Most of all, however, they found ways to broaden purely commercial relationships into other forms of interdependence in order to make double-crossing difficult or impossible. They would bind their partners to them with gifts, favours and hospitality — and even through the intermarriage of their families. They would extend to each other a kind of intimacy that was spoken about in the language of friendship or even brotherhood — and indeed it had precisely those depths and qualities unless something went wrong in business. There was not really an ‘outside’ to the life of business: the household and family were set up to support and enhance it — and to provide trusted partners and heirs — while the pursuit of friendship and social life was never entirely separate from the project of cementing the relationships necessary for commerce.
Such an ethos has been modified but not replaced among the business families of this part of the world. It is striking how many of them found their inspiration in the Japanese corporations that were so significant to the development of Indian industry in the 1980s and ’90s — for, vast as these were, they worked according to small-scale principles of hospitality and loyalty that Delhi businessmen could understand and respect. American corporations, on the other hand, seemed, for all their evident dynamism, distastefully distant and ungenerous at the personal level. If contemporary Indian business can seem like a bewildering mesh of personal connections and nepotism, this is in part a legacy of once-august traditions of transnational commerce, which, though they have been overshadowed by the supposedly universal corporation, still give form to the business culture.

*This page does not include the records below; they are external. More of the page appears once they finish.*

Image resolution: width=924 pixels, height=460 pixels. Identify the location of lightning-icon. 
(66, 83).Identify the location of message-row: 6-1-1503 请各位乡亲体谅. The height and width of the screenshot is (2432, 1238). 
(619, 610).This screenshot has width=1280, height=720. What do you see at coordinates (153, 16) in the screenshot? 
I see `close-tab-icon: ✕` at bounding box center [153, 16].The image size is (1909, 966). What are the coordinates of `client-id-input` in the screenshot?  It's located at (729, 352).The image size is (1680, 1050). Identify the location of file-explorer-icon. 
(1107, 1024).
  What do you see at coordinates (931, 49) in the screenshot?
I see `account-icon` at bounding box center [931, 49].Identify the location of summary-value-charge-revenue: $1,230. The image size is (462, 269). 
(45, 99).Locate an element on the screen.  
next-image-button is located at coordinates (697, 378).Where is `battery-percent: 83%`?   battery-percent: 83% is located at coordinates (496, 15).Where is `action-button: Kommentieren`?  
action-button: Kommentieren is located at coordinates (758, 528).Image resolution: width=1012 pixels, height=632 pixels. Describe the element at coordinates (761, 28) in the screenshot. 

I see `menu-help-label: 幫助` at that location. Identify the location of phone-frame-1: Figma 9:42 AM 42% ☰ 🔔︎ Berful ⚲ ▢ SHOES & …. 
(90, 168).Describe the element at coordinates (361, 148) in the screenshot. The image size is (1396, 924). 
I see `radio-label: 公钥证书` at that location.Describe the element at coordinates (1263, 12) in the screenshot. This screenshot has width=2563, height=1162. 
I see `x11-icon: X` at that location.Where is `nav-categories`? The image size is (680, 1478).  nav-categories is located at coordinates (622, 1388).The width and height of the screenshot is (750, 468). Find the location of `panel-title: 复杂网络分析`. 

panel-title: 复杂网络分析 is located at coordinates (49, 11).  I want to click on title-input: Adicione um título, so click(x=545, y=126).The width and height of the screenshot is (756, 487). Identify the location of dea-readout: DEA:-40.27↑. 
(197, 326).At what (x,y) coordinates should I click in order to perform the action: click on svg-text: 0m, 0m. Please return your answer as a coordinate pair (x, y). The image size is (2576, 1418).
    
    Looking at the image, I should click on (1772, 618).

“My dad left the jewellery trade and ran a successful fabrics business with his brother until 1993, when they had an amicable separation: ‘You have a son, I have a son: let us go our separate ways.’ How decent is that? So my dad set up a new business manufacturing seating systems for cars. Later on he got into making automobile mirrors. Then we set up the plastics division in 1999 when I went to apprentice in Japan. He gave me full charge of setting up the plastics division and the headliner division.”
“What’s headliner?”
“It’s what you have on the roof interior. It’s like fabric but it’s not fabric. It’s a full thick composite — it’s polyurethane, it’s non-woven, it’s a lot of things — they’re sandwiched in a process, then they’re pressed, they’re cut by a water-jet cutting machine and then they’re finally finished. It’s not a simple thing.
“Our turning point was in 2005. Before that we had only one client — Maruti Suzuki — and we were strategising to see how we could expand. We got the opportunity to acquire a metal components company, one of Suzuki’s joint ventures. You need to know that when Suzuki came into India, there was no supply chain and they had to develop it for themselves. To develop a supply chain they had to motivate people. To motivate people they did joint ventures. One of the joint ventures was my dad’s. And this company we acquired, which made fuel tanks, exhaust systems, suspension, axles, was another. That acquisition expanded our client base. Now we supply five or six big car companies.”
Darkness has fallen by now, and, through the panoramic windows of the house, the interior burns with light. Rakesh points out his father, a powerful man, still in his prime, as he walks through the lounge. Three generations live together in this house; business families are powerfully committed to such traditions.